December 2024 broke records for ransomware attack volumes, according to data released by cyber security firm NCC Group, which said it saw a total of 574 confirmed incidents last month and a new threat actor referred to as Funksec accounted for more than 100 of them.
This was the highest level of attacks observed by NCC’s analysts since the organisation first published its monthly Threat Pulse index back in 2021, rising from 565 in November 2025 and topping December 2023’s figure of 387 by some margin. The industrials sector once again held the dubious honour of being the most attacked vertical, and North America and Europe were the most attacked regions.
“December is usually a much quieter time for ransomware attacks, but last month saw the highest number of ransomware attacks on record, turning that pattern on its head,” said NCC associate director of threat intelligence operations and service innovation, Ian Usher.
“The data should serve as a wake-up call. No organisation is immune, and the best defence is to stay ahead of the curve. Companies need to double down on their cyber security measures and ensure that their teams are trained and prepared to evolve with the changing nature of ransomware threats.”
Slam dunk (da funk)
NCC said there were many factors in play that could have contributed to the growth in attack volumes, ranging from old favourites such as poor organisational security measures and awareness, to the use of new technologies, such as artificial intelligence (AI) to support attacks.

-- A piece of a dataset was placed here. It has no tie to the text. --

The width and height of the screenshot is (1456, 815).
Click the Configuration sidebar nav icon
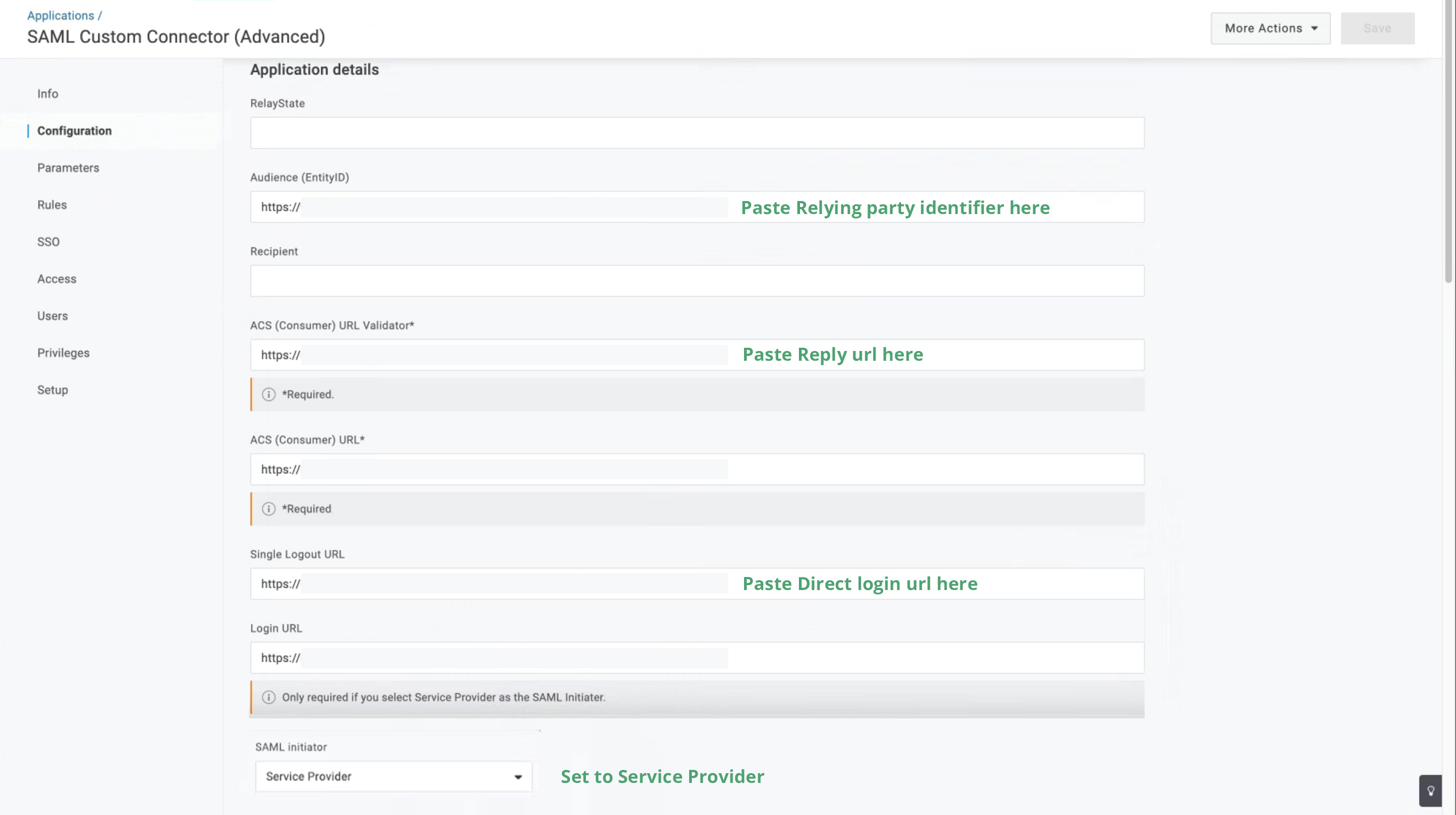(x=74, y=130)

Whilst there is precisely zero evidence to directly implicate any AIs in December’s attacks, the security community has been warning for almost two years that such tools are being used to enhance ransomware attacks through enhanced information gathering to select likely targets and support phishing campaigns against them.
Emergent cyber extortion gang Funksec appears to have driven at least part of this alarming increase. According to analysts at Check Point, it may be among those using AI to scale its operations and manage its campaigns.
NCC confirmed 103 attacks were attributable to the gang in the space of just 31 days – Check Point said it observed 85 – significantly outpacing Clop/Cl0p with 68 confirmed attacks, Akira with 43, and RansomHub with 41.
Funksec uses standard double extortion techniques and appears to be somewhat indiscriminate in its targeting, with victims reported in France, India, Thailand and the United States among others, and in a range of sectors, including government, healthcare, manufacturing, media and technology.
However, according to Check Point, many of its claims have been flagged as recycled, forged, or unverified, and there are significant questions about Funksec’s credibility and capabilities. Its research team also suggested the gang may have links to Algeria, suggesting a blended financial-hacktivism motivation that sets it apart from other gangs.
Regardless of the threat it poses, NCC said the gang was clearly versatile, and would be worth watching in 2025.
“The rise of new and aggressive actors, like Funksec, who have been at the forefront of these attacks is alarming and suggests a more turbulent threat landscape heading into 2025. If ransomware groups are becoming bolder and more advanced, we can expect more frequent and widespread attacks, putting every sector and region at risk,” said Usher.
Landmark year
Although statistics vary according to which of the many observers’ data one reads, there is little doubt that 2024 was a stand-out year for ransomware, even reckoning with successful takedowns against the likes of LockBit.
Taking the year as a whole, analysts at ZeroFox said they saw a total of 4,950 ransomware and digital extortion incidents in 2024, up from about 4,000 in 2023. This figure represents mainly incidents in which victims did not pay or were still tied up in negotiations, suggesting the true number was, as always, much higher.
ZeroFox said it identified 45 new ransomware gangs during 2024, with many of them spinning up quickly, establishing remarkably consistent operations, and becoming a genuine threat to businesses much faster than previously observed.
It said the diversification of the community was very likely down to a combination of law enforcement actions freeing up individuals previously associated with LockBit and ALPHV/Black Cat, and the continued professionalisation of underground cyber criminal marketplaces and ransomware-as-a-service operations, meaning the ransomware economy is paying out more, and becoming more accessible to people who might otherwise not be drawn into cyber crime.
Funksec’s campaign aside, RansomHub in particular appears to have been the most prominent riser across the 12 month period, going from five attacks in February to 97 in November, representing about 10% of all observed incidents and carrying out 216 known attacks in Q4 alone.
It said the gang was technically adept and quick to evolve its toolset, deploying new capabilities designed to foil endpoint detection and response (EDR) processes in August, and collaborating with other affiliate operatives.